**CONSIGNE:**
Répondez par une phrase à chacune des questions suivantes sur le récit de course ci-dessous.
(a) Quel temps et quel classement Joël avait-il obtenus l'année précédente ?
(b) Combien pèse le modèle de ceinture porte-bidon qu'il choisit ?
(c) Après combien de temps d'effort pointe-t-il au début du sentier du volcan ?

**EXTRAIT FOURNI:**
------------------------------------------------------------

Récit de la Diagonale des Fous 2008 de Joël (dossard 776 )

Pour ma sixième participation au Grand Raid de La Réunion, j’avais plusieurs objectifs.

Terminer, bien évidemment, mais en essayant de faire mieux que l’année passée (38h40 et 233ème) et surtout optimiser au mieux deux choses : le poids du sac et les temps d’arrêt.
On va beaucoup moins vite à l’arrêt, et il est inutile de porter du poids pour rien, non ?

Idée : ne pas prendre de sac à dos, même très léger, mais une simple ceinture porte bidon.
Je choisis donc le modèle « bottlepack easy go » de chez Raidlight : 385gr

Je fais deux ou trois sorties en simulation GRR avec le matos obligatoire et deux bidons de 0.6L. Poids total sans l’eau = 850gr.
Bien que pas très agréable pour courir sur le plat avec les bidons pleins, dès que j’arrive sur le sentier en marche rapide j’apprécie la légèreté de l’ensemble et surtout le fait de ne rien avoir sur les épaules. Pour courir les parties roulantes, je prends les bidons à la main.
Option porte bidon validée !

Me voilà donc à nouveau au départ de ce satané GRR. Le jeudi 23 octobre à minuit ou le vendredi 24 à 0h si vous préférez, les fous sont lâchés !
Positionné à l’avant du « parc » coureurs, juste derrière les élites, je me dégage facilement de la foule et entame les trois premiers Kms à un bon 13 ou 14 km/h, mes bidons à la main

On tourne à gauche pour prendre la piste forestière de Mare Longue qui doit nous amener au début du sentier du volcan, 15km plus loin. Là, je passe en mode footing léger avec 1’ de marche toutes les 10’. Malgré un changement de piles imprévu et un ravito pas si optimisé, je pointe au début du sentier après 1h55’ d’effort.
A suivre une longue remontée sur un petit single monotrace où il est pratiquement impossible de doubler. Je me cale dans le rythme et ça monte très bien sans à coups.

------------------------------------------------------------

**DOCUMENTS SOURCES:**
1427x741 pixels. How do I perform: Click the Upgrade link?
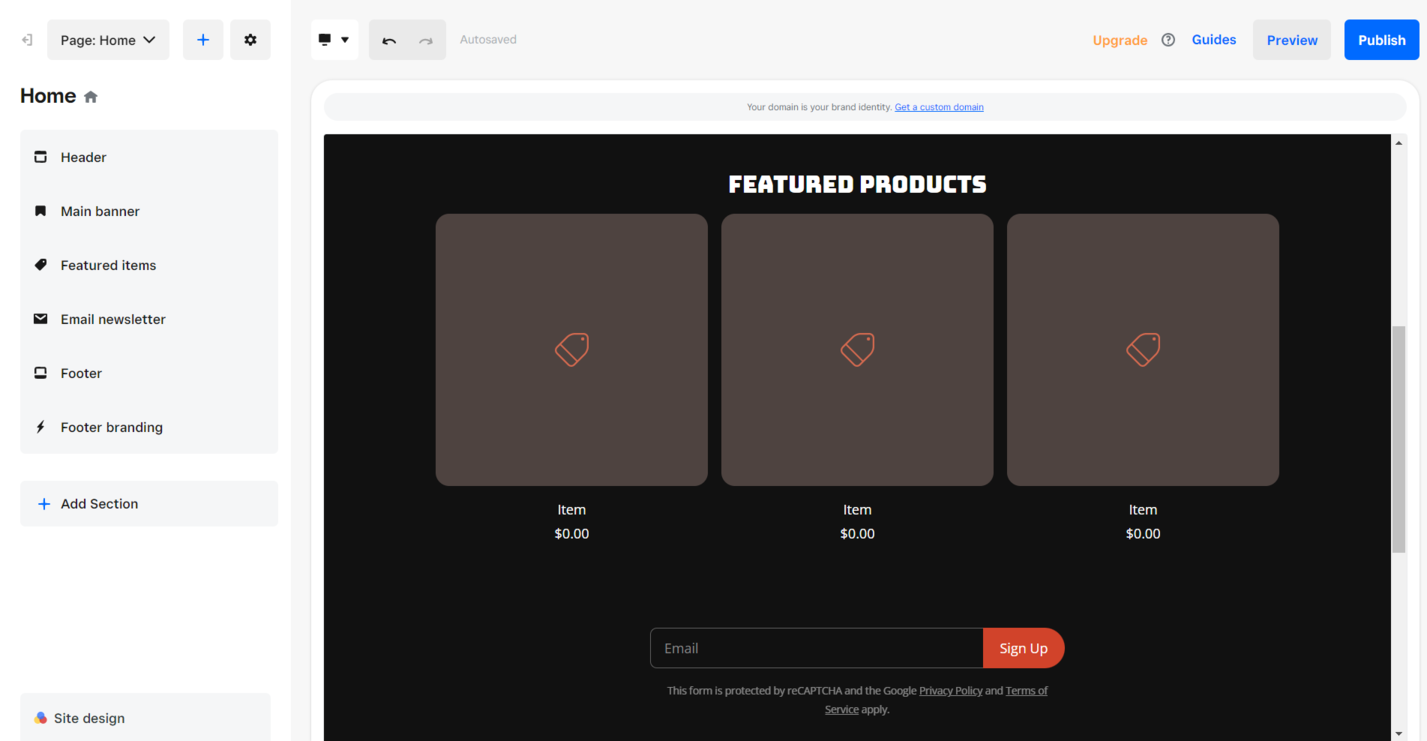tap(1119, 40)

------------------------------------------------------------

**RÉPONSE:**
(a) L'année précédente, Joël avait terminé en 38h40, à la 233e place.
(b) Le modèle « bottlepack easy go » de chez Raidlight pèse 385 g.
(c) Il pointe au début du sentier du volcan après 1h55' d'effort.